WHAT YOU WILL DO => Reproduce the records below word for word, from the line containing "Expand the Bull" through the end of the records, including both of those lines.

DATA PROVIDED =>

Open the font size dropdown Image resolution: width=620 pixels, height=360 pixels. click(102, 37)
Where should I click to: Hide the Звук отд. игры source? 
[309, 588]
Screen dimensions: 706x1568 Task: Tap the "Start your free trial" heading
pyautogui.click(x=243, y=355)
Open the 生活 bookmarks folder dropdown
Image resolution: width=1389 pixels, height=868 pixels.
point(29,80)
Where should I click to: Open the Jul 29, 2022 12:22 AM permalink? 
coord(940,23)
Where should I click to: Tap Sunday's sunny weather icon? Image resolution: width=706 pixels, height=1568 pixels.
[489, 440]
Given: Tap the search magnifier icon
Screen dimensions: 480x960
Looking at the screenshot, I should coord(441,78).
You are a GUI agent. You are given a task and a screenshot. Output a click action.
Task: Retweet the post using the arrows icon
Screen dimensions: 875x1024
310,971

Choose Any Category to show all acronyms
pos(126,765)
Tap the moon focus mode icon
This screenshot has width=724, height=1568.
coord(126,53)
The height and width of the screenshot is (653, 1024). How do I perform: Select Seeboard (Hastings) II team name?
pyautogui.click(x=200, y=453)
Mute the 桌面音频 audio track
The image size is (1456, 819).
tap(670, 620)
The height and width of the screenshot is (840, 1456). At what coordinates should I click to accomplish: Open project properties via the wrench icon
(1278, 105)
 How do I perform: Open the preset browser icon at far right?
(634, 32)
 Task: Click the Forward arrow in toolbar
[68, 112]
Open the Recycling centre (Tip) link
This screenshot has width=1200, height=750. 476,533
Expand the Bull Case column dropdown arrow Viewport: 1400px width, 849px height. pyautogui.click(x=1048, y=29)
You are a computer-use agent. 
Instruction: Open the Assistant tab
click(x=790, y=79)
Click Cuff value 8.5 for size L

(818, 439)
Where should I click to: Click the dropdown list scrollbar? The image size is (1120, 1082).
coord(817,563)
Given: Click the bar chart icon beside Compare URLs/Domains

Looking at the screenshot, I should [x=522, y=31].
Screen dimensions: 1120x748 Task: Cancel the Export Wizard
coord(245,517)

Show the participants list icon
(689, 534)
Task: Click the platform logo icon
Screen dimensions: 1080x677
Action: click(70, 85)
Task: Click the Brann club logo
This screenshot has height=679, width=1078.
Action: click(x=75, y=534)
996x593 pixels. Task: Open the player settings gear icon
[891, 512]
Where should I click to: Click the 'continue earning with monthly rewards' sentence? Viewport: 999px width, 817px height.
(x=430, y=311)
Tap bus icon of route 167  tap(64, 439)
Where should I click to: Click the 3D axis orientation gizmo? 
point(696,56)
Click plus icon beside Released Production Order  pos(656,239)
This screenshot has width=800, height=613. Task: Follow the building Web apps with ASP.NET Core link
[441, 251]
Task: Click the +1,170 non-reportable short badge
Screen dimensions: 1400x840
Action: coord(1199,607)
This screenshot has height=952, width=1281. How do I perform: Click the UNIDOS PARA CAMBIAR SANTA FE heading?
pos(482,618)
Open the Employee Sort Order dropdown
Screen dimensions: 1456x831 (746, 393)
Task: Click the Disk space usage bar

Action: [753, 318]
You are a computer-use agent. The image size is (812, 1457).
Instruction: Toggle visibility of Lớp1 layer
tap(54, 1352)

FULL RESPONSE =>
Expand the Bull Case column dropdown arrow Viewport: 1400px width, 849px height. pyautogui.click(x=1048, y=29)
You are a computer-use agent. 
Instruction: Open the Assistant tab
click(x=790, y=79)
Click Cuff value 8.5 for size L

(818, 439)
Where should I click to: Click the dropdown list scrollbar? The image size is (1120, 1082).
coord(817,563)
Given: Click the bar chart icon beside Compare URLs/Domains

Looking at the screenshot, I should [x=522, y=31].
Screen dimensions: 1120x748 Task: Cancel the Export Wizard
coord(245,517)

Show the participants list icon
(689, 534)
Task: Click the platform logo icon
Screen dimensions: 1080x677
Action: click(70, 85)
Task: Click the Brann club logo
This screenshot has height=679, width=1078.
Action: click(x=75, y=534)
996x593 pixels. Task: Open the player settings gear icon
[891, 512]
Where should I click to: Click the 'continue earning with monthly rewards' sentence? Viewport: 999px width, 817px height.
(x=430, y=311)
Tap bus icon of route 167  tap(64, 439)
Where should I click to: Click the 3D axis orientation gizmo? 
point(696,56)
Click plus icon beside Released Production Order  pos(656,239)
This screenshot has width=800, height=613. Task: Follow the building Web apps with ASP.NET Core link
[441, 251]
Task: Click the +1,170 non-reportable short badge
Screen dimensions: 1400x840
Action: coord(1199,607)
This screenshot has height=952, width=1281. How do I perform: Click the UNIDOS PARA CAMBIAR SANTA FE heading?
pos(482,618)
Open the Employee Sort Order dropdown
Screen dimensions: 1456x831 (746, 393)
Task: Click the Disk space usage bar

Action: [753, 318]
You are a computer-use agent. The image size is (812, 1457).
Instruction: Toggle visibility of Lớp1 layer
tap(54, 1352)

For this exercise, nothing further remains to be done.